(Records drawn from a dataset)
* * * * *

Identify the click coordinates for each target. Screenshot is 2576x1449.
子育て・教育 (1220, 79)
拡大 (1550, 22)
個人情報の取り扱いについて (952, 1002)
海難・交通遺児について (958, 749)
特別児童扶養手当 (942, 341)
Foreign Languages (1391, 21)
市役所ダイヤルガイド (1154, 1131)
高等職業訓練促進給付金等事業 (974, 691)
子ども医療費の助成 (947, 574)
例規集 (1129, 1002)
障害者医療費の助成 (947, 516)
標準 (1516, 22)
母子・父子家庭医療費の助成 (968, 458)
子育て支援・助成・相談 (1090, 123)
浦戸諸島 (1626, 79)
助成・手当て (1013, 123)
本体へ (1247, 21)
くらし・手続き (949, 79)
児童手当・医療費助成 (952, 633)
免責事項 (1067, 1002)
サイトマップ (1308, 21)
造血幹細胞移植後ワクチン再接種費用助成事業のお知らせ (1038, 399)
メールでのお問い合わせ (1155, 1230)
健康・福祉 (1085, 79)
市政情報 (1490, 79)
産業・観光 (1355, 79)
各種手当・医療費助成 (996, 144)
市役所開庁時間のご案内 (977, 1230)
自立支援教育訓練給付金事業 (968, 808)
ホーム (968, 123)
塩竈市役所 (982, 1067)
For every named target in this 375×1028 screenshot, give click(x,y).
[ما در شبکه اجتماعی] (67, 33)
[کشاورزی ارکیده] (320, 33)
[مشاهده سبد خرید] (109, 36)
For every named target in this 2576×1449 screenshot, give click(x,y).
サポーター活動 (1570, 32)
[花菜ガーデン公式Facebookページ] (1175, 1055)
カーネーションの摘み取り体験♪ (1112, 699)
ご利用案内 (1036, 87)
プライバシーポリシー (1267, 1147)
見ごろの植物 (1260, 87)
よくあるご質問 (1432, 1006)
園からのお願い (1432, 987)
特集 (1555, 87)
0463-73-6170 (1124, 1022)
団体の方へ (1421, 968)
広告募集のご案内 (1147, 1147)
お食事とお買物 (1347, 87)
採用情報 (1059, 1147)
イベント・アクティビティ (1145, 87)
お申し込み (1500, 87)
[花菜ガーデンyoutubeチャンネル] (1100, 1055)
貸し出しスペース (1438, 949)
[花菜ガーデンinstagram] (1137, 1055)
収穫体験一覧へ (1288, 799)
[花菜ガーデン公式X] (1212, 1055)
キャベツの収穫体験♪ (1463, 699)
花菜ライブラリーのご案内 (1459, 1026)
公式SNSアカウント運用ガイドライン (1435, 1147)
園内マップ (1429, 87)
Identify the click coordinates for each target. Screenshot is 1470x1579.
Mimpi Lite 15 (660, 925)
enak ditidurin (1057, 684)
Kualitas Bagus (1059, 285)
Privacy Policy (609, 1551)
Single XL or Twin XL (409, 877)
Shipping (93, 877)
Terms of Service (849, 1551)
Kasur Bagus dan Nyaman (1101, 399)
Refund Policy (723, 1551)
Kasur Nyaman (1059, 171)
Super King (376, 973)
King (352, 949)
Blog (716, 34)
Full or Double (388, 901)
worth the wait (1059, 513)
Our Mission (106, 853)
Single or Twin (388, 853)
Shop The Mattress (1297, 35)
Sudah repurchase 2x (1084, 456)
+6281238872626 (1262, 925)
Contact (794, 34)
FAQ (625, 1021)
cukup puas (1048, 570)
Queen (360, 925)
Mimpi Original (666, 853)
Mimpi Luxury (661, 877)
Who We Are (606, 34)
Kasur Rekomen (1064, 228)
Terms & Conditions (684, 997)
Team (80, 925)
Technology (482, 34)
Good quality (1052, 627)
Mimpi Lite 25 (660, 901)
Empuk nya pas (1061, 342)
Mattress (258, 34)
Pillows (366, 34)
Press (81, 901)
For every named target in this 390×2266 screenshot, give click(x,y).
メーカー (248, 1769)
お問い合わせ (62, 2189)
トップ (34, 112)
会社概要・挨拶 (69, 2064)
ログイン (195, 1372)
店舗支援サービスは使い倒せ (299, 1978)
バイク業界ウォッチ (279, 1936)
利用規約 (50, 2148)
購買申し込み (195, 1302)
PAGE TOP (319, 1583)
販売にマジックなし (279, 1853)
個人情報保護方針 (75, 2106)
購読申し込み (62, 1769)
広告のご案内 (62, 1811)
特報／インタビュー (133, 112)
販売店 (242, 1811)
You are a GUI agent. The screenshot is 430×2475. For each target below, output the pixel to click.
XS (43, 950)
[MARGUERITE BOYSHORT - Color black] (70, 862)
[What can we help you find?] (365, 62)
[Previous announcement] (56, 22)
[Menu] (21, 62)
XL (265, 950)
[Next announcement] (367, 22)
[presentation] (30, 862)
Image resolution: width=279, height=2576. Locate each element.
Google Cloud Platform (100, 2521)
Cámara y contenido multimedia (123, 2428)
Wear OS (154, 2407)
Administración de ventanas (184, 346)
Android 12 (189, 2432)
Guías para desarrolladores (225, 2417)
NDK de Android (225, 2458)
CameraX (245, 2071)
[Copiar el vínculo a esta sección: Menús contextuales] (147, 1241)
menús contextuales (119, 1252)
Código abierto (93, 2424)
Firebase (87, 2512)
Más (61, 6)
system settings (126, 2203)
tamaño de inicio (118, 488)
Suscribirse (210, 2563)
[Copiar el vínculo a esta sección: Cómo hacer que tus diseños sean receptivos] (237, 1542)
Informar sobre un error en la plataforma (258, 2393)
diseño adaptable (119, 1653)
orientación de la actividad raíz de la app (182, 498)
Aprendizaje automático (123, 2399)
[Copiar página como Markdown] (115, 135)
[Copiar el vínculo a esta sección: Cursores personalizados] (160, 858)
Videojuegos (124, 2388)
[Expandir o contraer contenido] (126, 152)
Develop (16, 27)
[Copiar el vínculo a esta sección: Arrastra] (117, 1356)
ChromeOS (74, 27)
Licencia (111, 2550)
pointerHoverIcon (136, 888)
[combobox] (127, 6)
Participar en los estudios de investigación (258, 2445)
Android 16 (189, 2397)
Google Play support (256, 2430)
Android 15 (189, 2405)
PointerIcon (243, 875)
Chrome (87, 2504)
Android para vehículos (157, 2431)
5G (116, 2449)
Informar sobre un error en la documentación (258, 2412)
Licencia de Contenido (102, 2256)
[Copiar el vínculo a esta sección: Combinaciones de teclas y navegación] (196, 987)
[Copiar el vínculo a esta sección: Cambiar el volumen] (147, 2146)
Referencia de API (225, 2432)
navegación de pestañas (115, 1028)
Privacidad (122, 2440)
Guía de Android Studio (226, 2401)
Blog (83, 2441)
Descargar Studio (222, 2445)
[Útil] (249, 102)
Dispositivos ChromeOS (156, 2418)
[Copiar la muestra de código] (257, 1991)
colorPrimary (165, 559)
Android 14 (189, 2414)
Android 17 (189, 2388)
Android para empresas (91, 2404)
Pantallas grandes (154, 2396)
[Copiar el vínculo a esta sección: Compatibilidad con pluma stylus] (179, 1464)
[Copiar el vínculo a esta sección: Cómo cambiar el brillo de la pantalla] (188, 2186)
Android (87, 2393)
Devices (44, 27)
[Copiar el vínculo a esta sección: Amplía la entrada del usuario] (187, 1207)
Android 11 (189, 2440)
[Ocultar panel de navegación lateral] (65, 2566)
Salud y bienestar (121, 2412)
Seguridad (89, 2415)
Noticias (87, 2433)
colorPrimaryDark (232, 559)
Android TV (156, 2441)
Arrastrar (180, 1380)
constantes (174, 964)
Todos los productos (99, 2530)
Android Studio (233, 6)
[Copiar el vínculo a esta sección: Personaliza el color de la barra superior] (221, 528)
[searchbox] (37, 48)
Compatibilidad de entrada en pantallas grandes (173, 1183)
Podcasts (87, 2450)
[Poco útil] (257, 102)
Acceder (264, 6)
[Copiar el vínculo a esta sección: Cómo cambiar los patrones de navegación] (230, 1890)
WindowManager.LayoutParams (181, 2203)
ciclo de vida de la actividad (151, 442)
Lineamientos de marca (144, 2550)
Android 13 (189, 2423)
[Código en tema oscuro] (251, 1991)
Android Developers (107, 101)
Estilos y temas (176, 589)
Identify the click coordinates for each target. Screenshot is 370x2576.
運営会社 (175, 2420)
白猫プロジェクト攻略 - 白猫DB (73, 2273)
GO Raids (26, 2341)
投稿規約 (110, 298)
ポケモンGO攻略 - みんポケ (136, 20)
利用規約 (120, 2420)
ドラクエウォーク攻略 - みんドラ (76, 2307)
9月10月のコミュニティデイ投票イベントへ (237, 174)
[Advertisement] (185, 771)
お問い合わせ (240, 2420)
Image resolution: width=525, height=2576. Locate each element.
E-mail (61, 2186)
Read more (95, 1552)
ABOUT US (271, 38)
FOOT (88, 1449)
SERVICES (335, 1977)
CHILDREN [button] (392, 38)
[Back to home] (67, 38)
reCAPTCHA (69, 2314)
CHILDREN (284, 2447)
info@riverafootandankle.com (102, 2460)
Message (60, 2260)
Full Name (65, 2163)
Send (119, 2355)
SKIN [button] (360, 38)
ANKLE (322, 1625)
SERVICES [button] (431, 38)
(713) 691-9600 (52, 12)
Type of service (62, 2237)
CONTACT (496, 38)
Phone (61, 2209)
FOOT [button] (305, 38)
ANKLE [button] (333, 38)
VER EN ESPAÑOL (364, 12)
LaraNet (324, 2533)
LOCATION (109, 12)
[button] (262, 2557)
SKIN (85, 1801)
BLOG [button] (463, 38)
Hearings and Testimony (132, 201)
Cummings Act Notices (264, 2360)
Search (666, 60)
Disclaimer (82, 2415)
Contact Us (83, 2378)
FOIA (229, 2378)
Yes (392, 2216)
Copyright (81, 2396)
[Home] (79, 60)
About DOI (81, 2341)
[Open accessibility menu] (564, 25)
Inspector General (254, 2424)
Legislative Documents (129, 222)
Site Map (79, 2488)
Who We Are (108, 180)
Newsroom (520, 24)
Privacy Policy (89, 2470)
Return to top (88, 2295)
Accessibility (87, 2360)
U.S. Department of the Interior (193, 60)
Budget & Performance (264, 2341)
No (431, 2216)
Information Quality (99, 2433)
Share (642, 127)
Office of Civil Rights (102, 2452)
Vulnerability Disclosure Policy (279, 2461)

* * * * *

What the task requires. Emit only the final stretch of the records: the line containing "Budget & Performance (264, 2341)" through the end, each line exactly as it stands.

Solution to this problem.
Budget & Performance (264, 2341)
No (431, 2216)
Information Quality (99, 2433)
Share (642, 127)
Office of Civil Rights (102, 2452)
Vulnerability Disclosure Policy (279, 2461)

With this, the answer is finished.